John Nelson Darby era Maçon?


 

John Nelson Darby era Maçon?

 


 

Em nosso tempo, somos confrontados com uma realidade permeada por enganos. A desinformação se propaga rapidamente, e o relativismo, juntamente com a mentira, assume proporções significativas. Indivíduos que se valem da falsidade desfrutam de liberdade para disseminar suas narrativas. Diante disso, os cristãos são chamados à vigilância.
 Conforme a orientação bíblica, não devemos nos associar às ações infrutíferas das trevas, mas sim denunciá-las. É responsabilidade do cristão exercer discernimento em todas as áreas, especialmente na apologética. Nossas argumentações devem ser pautadas na honestidade e no rigor. Um apologista, ou qualquer pessoa que busque defender sua fé, deve agir com critérios elevados, em conformidade com os princípios da Bíblia Sagrada. Consideremos o que se encontra em 1 Pedro, capítulo 3, versículo 15. Devemos estar sempre prontos a apresentar defesa da nossa fé com mansidão e temor a todo aquele que vos pedirem a razão da esperança que há em nós, santificando a Cristo como Senhor em vossos corações.

 Ao afirmar que devemos ser obreiros aprovados, aptos a manejar corretamente a palavra da verdade, conforme ensina o apóstolo Paulo, entendo que esse princípio transcende a mera aplicação e divisão corretas das Escrituras. A responsabilidade de um obreiro aprovado se estende à apresentação fiel dos fatos. Considerando a análise apresentada, gostaria de formular uma pergunta relacionada ao artigo, conforme indicado no título. John Nelson Darby, um dos principais formuladores do dispensacionalismo, era maçom?
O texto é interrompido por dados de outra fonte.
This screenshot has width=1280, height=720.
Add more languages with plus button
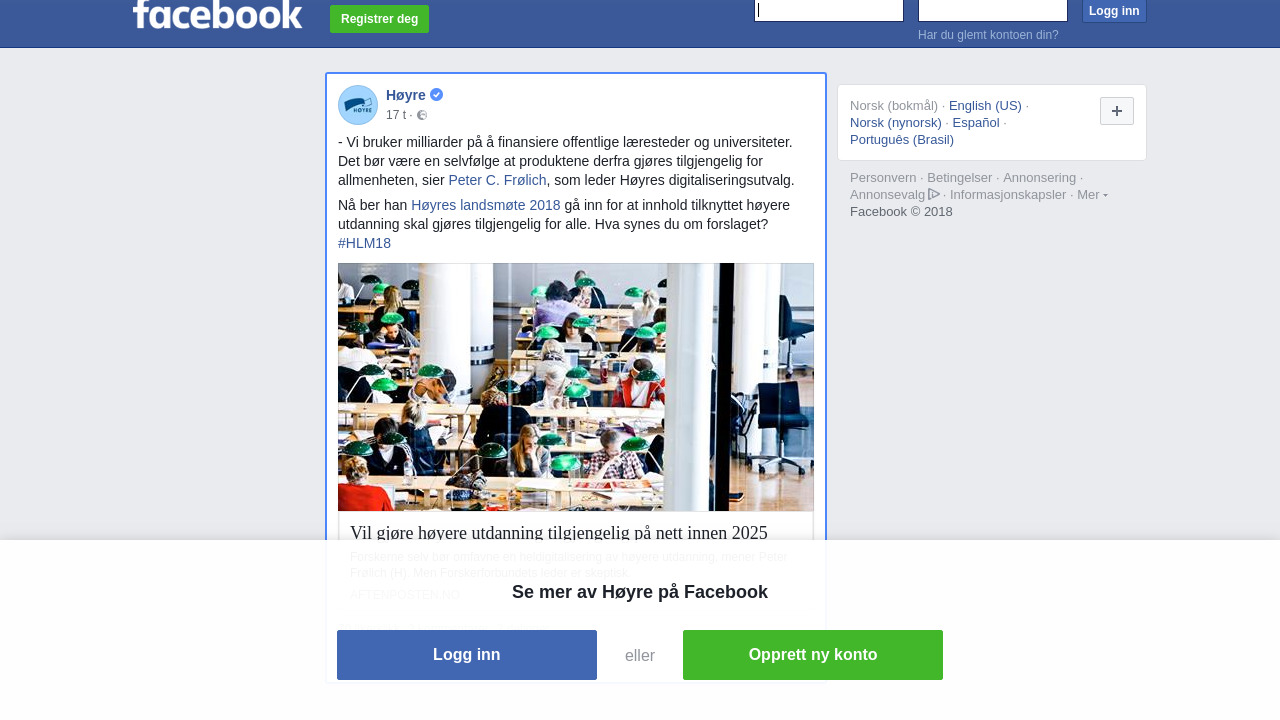click(1117, 111)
 Há informações de que John Nelson Darby teria supostamente ligação com a Maçonaria. Nascido em Londres, em família de origem nobre com Graduado pelo Trinity College, em Dublin, em 1819, com honras em estudos clássicos, inicialmente exerceu a advocacia. Posteriormente, foi ordenado diácono na Igreja da Irlanda em 1825, mas deixou o clero em 1831, devido a divergências teológicas.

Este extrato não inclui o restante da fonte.